Thursday 13 October 2011

Splice (2009)- Review

Film Cover

This film is a French Canadian sci-fi horror about how two scientists experiment with animal DNA’s and humans into their work to make the “ultimate evolution” becomes an accidental experiment they regret. Directed by Vincenzo Natali and stars Sarah Polley as Elsa, Adrien Brody as Clive and Delphine Chanéac as experimental specimen, Nerd.

Two scientists, Clive and Elsa begins to experiment with various animal DNA’s to create something new with animal traits, they’ve already previously been successful with their two protein experiments until one of them changes gender and attacks the other. Using those different animals DNA’s they decided to experiment further and introduce human DNA to create a hybrid.
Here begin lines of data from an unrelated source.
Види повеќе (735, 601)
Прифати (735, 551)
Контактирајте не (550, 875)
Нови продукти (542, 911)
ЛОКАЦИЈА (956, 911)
However since this “new” specimen (called Dren to avoid being named “Specimen”) is brought into the human world, chaos develops. With Dren’s ability to grow quicker than a human, she begins to develop feelings and thoughts, with the idea of setting outside but Clive and Elsa refuses in case she causes trouble. As the course of the film moves on, more inevitable things happens, with Dren having sex with Clive and killing him, changing genders and rapes Elsa until all is the end when Elsa kills Dren with a large rock.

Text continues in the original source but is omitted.